Unfortunately, just like after I left high school, I haven’t been practicing art work much. About 7 years ago, when I got back into it, I was going to the art studios during the week, where they nude models. And Saturday’s, which only has costumed models. Me personally, I prefer the clothed models because I find it more of a challenge.
Sadly, this rediscovered obsession with art didn’t last long. At the time I was working too many hours at a job that I’m grateful to be no longer working for. To make a long story short, they lacked respect, morals and ethics. All the things that I live by.
Yet still, the answer whether I’m a better art model or artist hasn’t been answered
I suppose it all depends upon who you ask. If you were to ask me, I’d say I’m a better artist.
There’s many issues that exist that I believe doesn’t make me a good art model at all.
I’m not a female
This statement is not to take any credit away from the female art models that are favored the most by the art studios. During the time I was drawing at the studios, I drew some amazing models that totally deserve to be a favorite among the artists.

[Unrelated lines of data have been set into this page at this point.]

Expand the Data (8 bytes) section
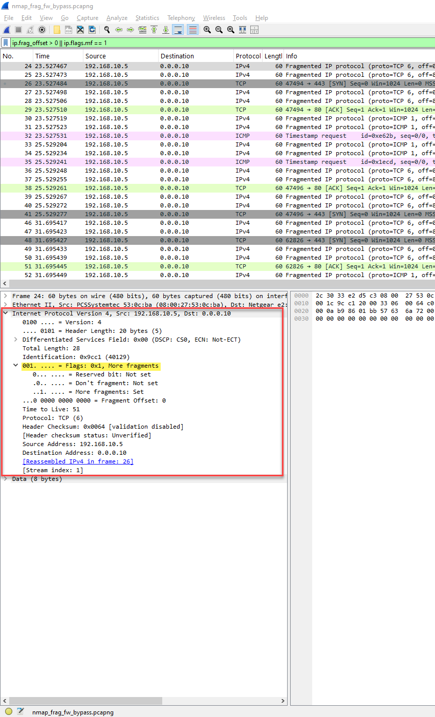Screen dimensions: 435x717 [x=5, y=478]
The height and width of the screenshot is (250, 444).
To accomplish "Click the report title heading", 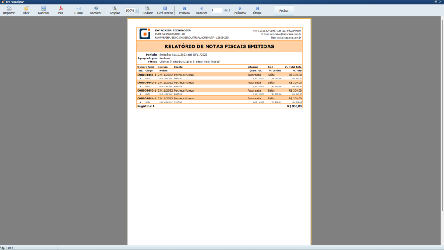I will (x=219, y=46).
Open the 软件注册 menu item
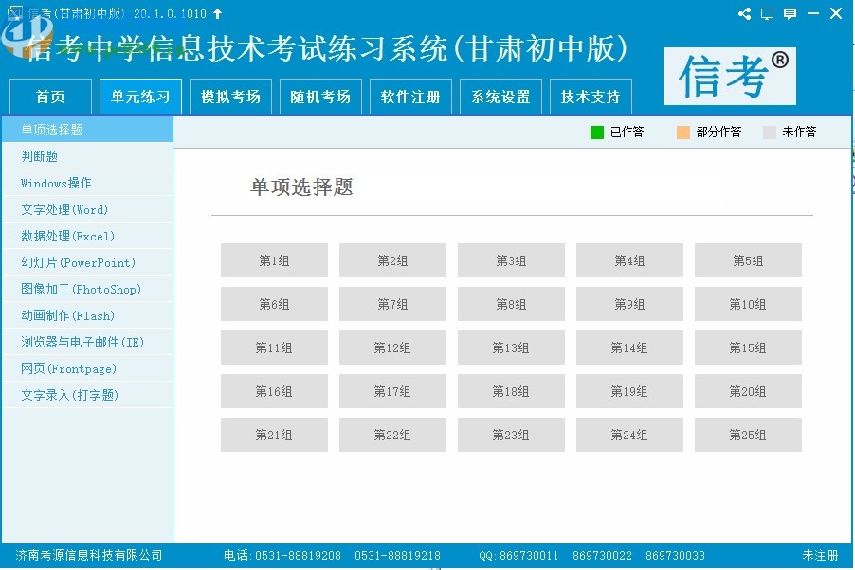The width and height of the screenshot is (855, 570). 410,96
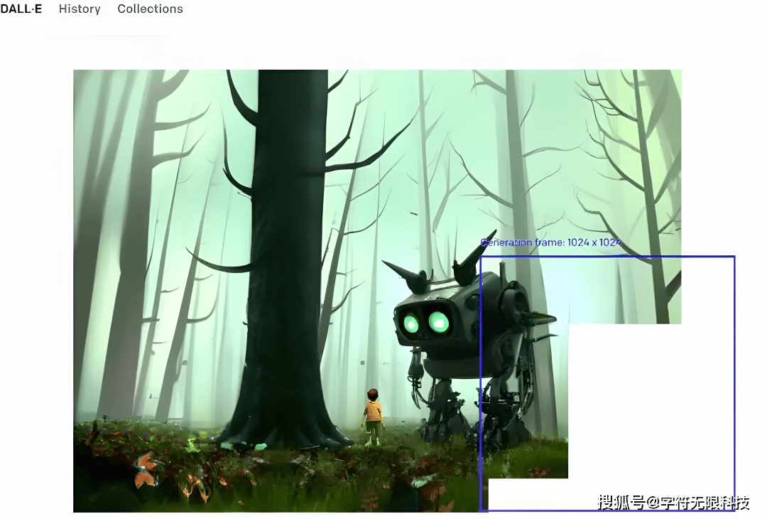Click the right blue edge of generation frame
Screen dimensions: 767x519
tap(734, 384)
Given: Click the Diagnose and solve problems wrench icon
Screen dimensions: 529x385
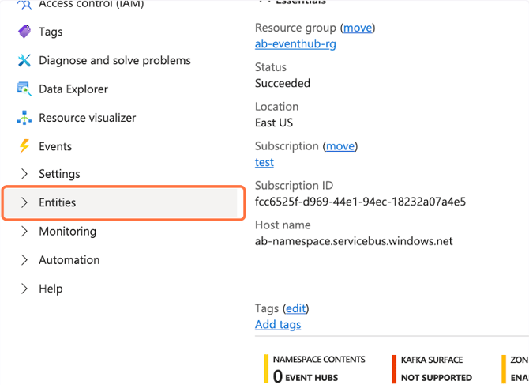Looking at the screenshot, I should click(x=24, y=60).
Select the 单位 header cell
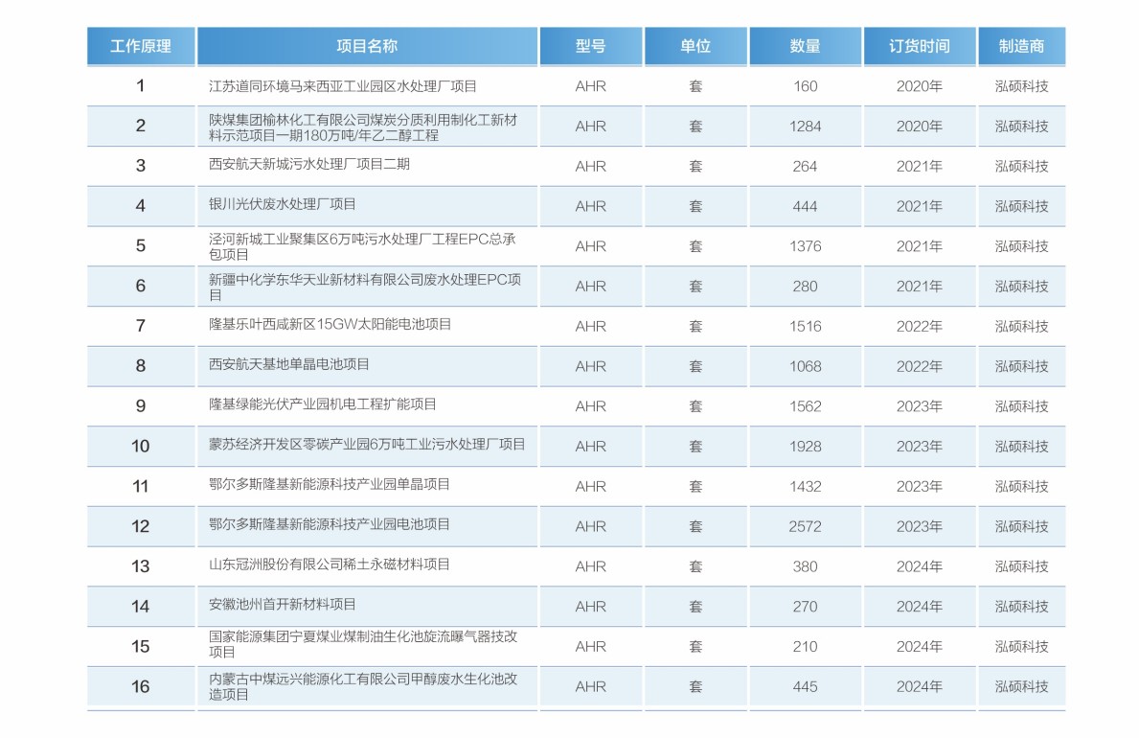 [695, 46]
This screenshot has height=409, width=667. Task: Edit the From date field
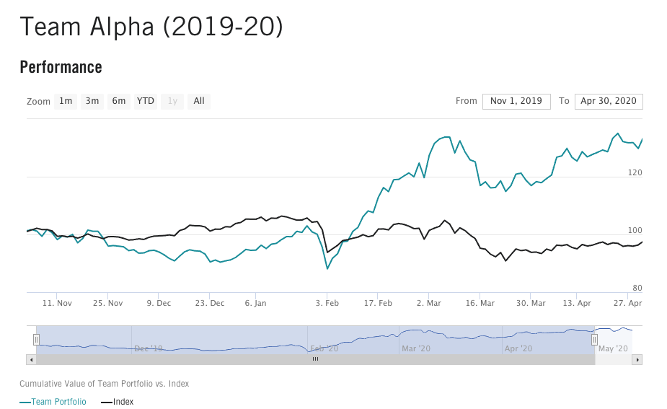point(516,101)
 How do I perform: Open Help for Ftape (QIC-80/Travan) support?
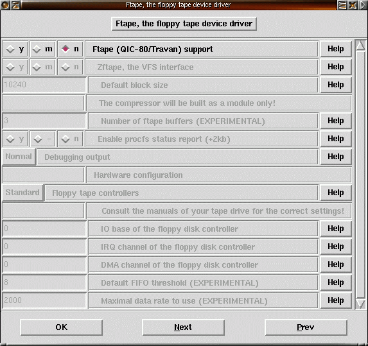[x=336, y=49]
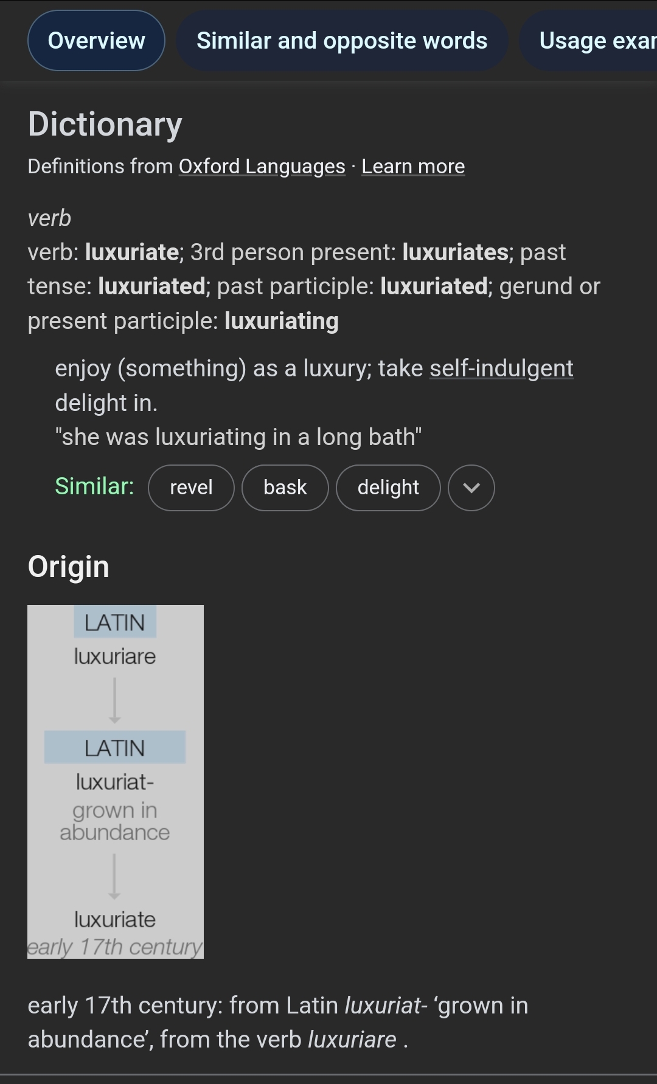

These incredible models were able to hold a pose resembling a Greek statue. Had a unique look that would make any artist get goosebumps thinking about drawing them.
And had your typical female curves that are aesthetically pleasing to draw.
Me being a male, I have your typical blocky male look. I definitely don’t have the aesthetically pleasing curves that the females have.
Plus, now that I’m focusing more on bodybuilding, even though I’m not Mr Olympia, I’m not very pleasing to draw. Thinner male models seem to be preferred, if they are to be used.
Artists trust female models more
Just like they suggest only working for legit artists that you know you can trust, the same goes for artists.
When it comes to trust, it means everything when an artist is going to use a model for their inspiration to create art.
The model should always show up when scheduled to work, and preferably be a little early. All of which I always made sure to do. If the model doesn’t show up, then the artists are put in quite a difficult situation. They must either find a replacement as soon as possible, or cancel the entire session completely.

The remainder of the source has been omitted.